I see the TextBlade keyboard as an interesting innovation which enhances the use of mobile text entry, which can be categorized like this, for example:

(A) "2-thumb text entry on glass": virtual keyboard on touch screen. No desktop needed. Medium speed, looking at the key labels is essential. Quite prone to errors (hitting an adjacent key, no or poor "click and feel"). Examples: the virtual "2-thumb" keyboards of most smartphones and some tablets,

(B) "2-thumb text entry on physical keyboard". No desktop needed. Medium speed, looking at the key labels is essential., Less prone to errors than (A), thanks to 3D shape and tactile "click" of the keys. Examples: the virtual keyboards of most smartphones and tablets, Examples: TOHKBD for Jolla phone, Nokia N900, Nokia E7,

(C) "Physical QWERTY for 10-finger touch-typing". Mainly on desktop. Speed of typing: high, if the writing person has an acceptable touch-typing skill. There are only minor layout differences between the mobile, laptop and desktop Qwerty-keyboard variants. In most situations, you don'nt need to look at key labels. Less prone to errors than (A): eight fingers have their "home keys", each letter is entered with a standard finger movement, good tactile "click and feel". Examples: TextBlade, mechanical keyboard accessories for smartphones, full-size Qwerty keyoards of desktop and laptop computers.

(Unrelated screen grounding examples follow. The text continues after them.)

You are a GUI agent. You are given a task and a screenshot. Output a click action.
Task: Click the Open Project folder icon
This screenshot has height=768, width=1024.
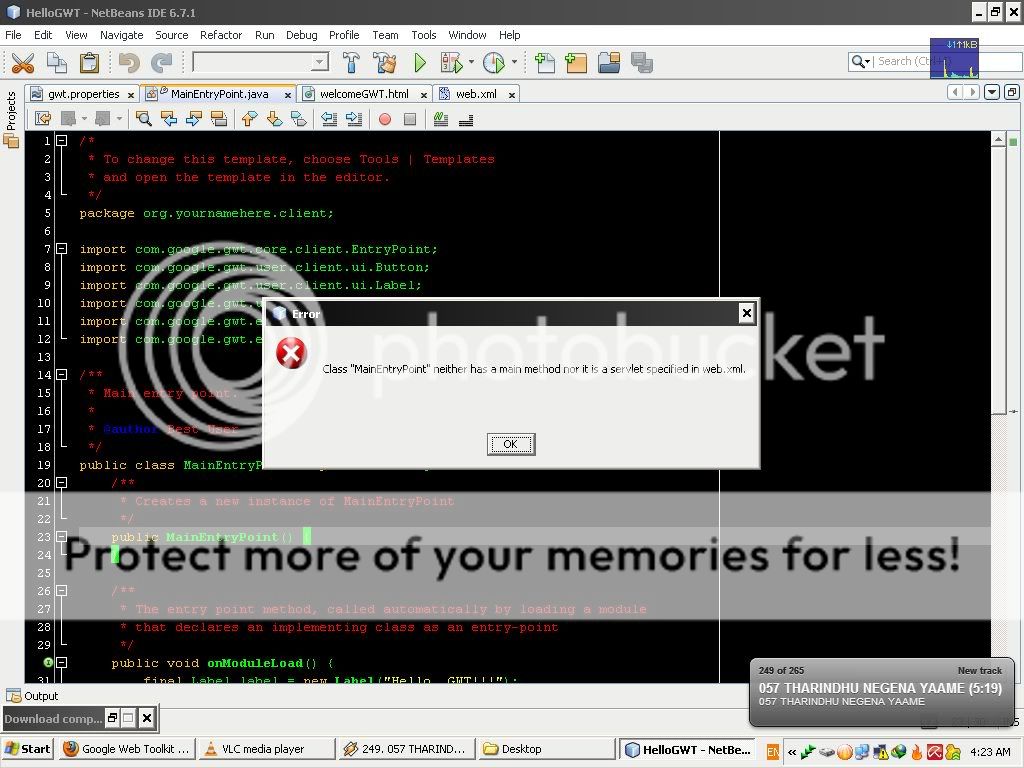point(609,63)
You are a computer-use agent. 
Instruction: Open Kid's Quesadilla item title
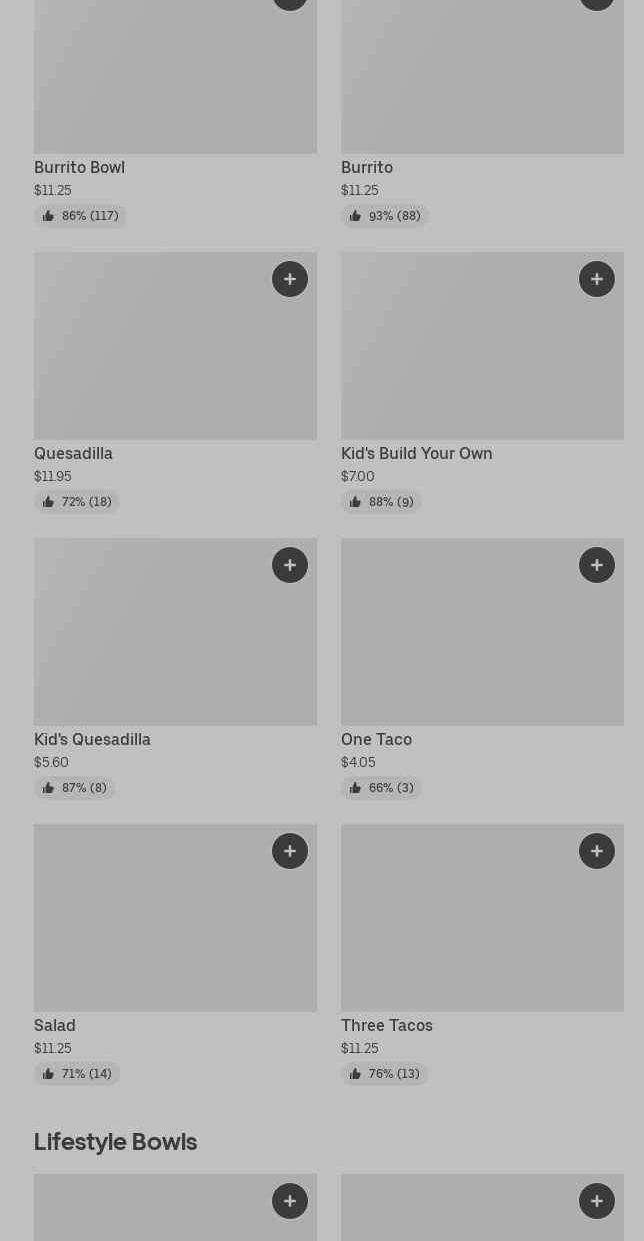92,739
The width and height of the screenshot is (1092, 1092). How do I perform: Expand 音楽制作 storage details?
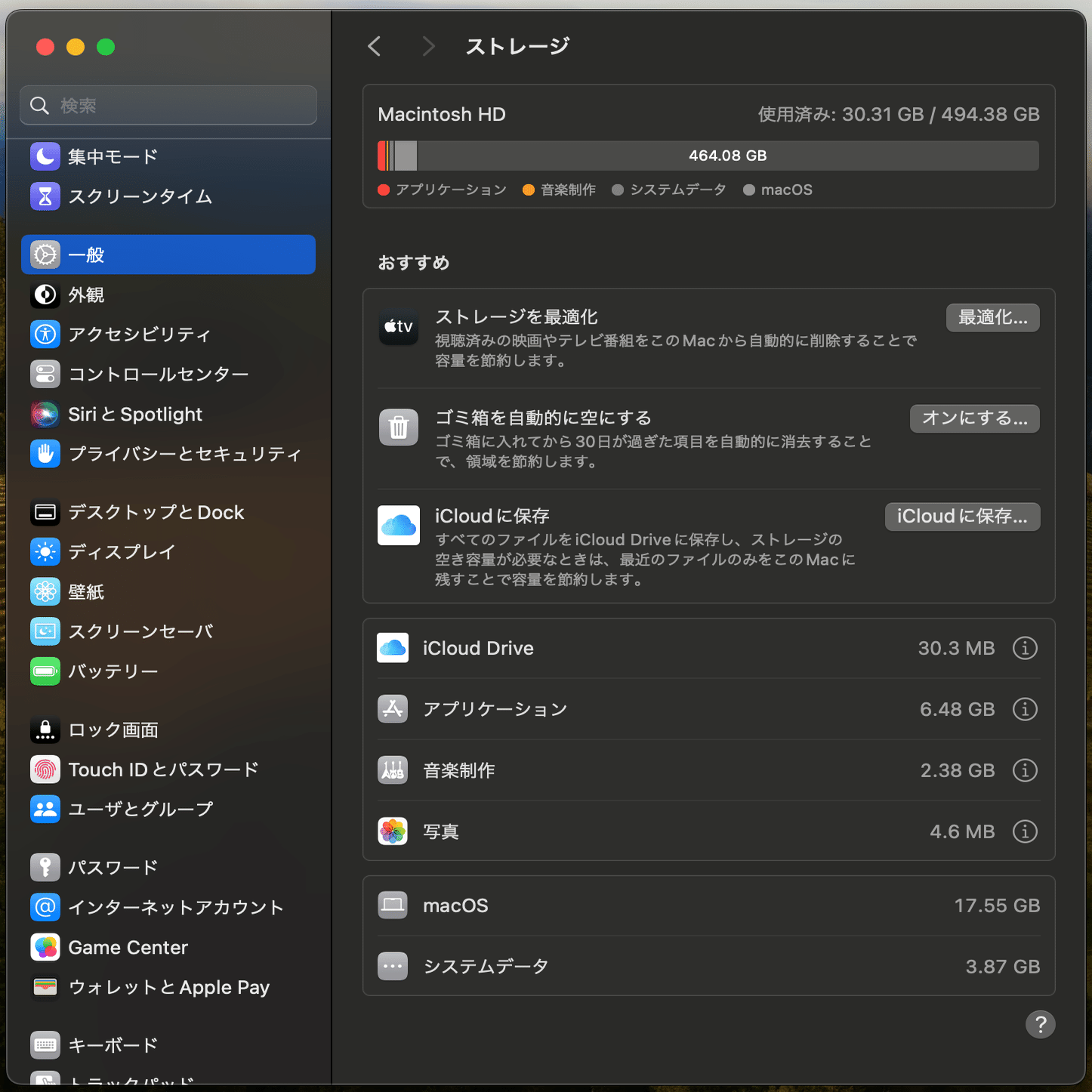(x=1025, y=770)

(D) Other, "Non-Qwerty" keyboards, such as text entry on 12-key numeric keypad of phones, and chording keyboards. They require special skills: on them the touch-typing skill on stardard Qwerty keyboard cannot be reused.

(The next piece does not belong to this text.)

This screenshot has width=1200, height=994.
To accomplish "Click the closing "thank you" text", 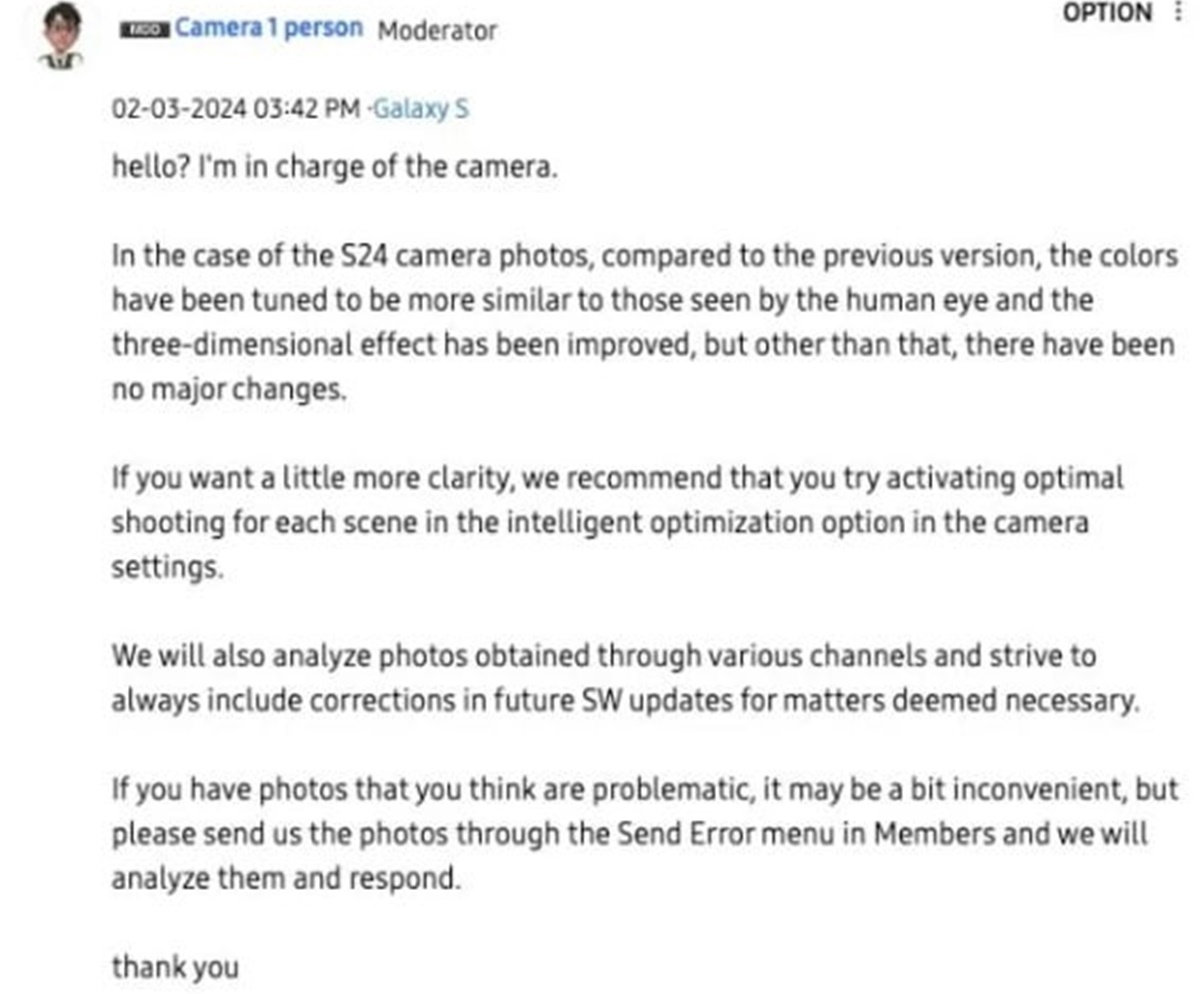I will [x=175, y=967].

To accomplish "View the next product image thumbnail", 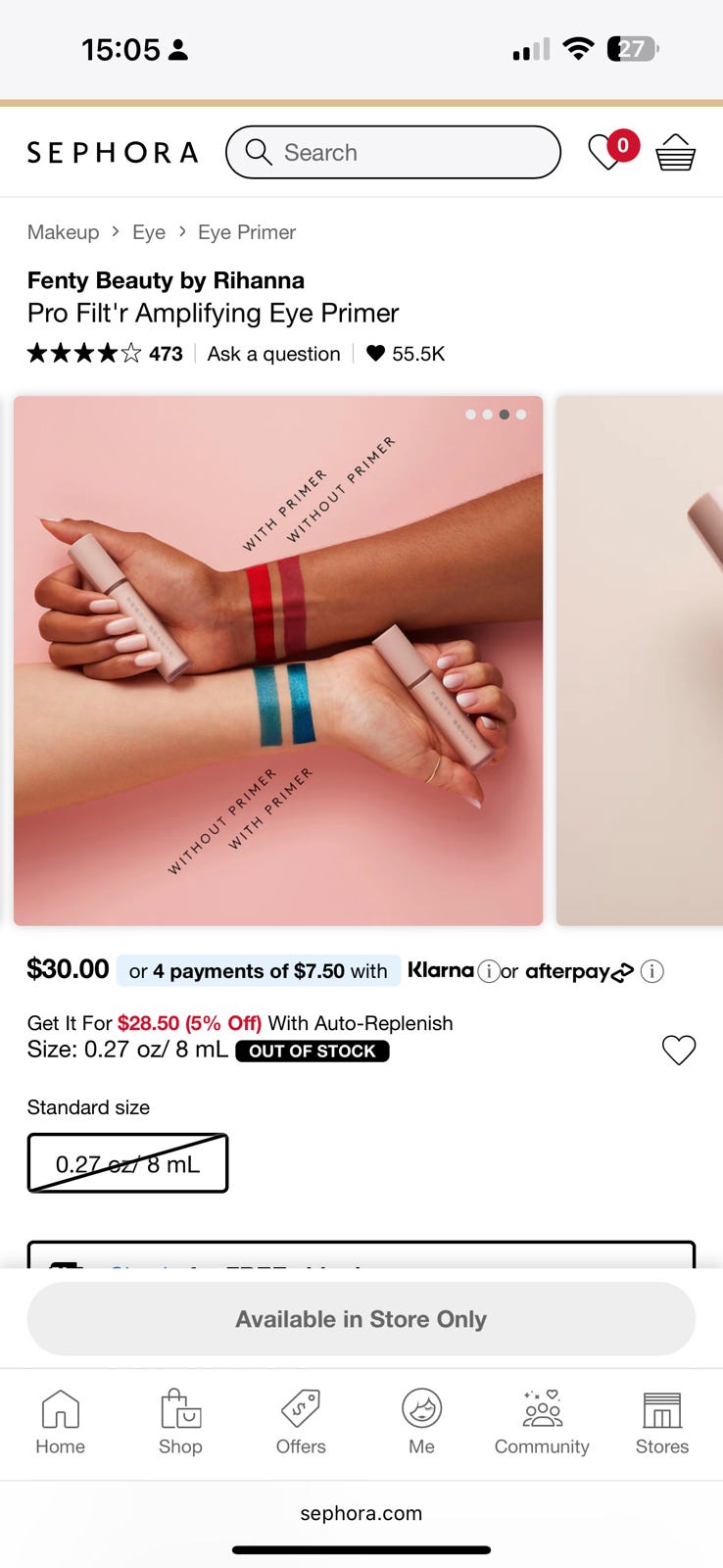I will (x=640, y=661).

Please note that here the "stardard Qwerty keyboards" comprise also their language or country specific layout variants, such as the Cyrillic, Greek, French (Azerty) and German (Qwertz) layout.

In the C.category, I see TextBlade as a promising innovation, if its claimed good features come true also in practice. It does not need to replace B-category keyboards, such as TOHKBD for Jolla. But it has potential to generate new product concepts. For example, if attached to an "Other Half" or a "back plate" of a smartphone or tablet, the TextBlade keyboard could work as an essential component of new kind of ultraminiature computers, which can replace the conventional Qwerty keyboards of laptops and some tablets (those of Microsoft Surface, etc).

Personally, I would like to see the TextBlade keyboard fixed to the "othert half" of a Jolla tablet or phone.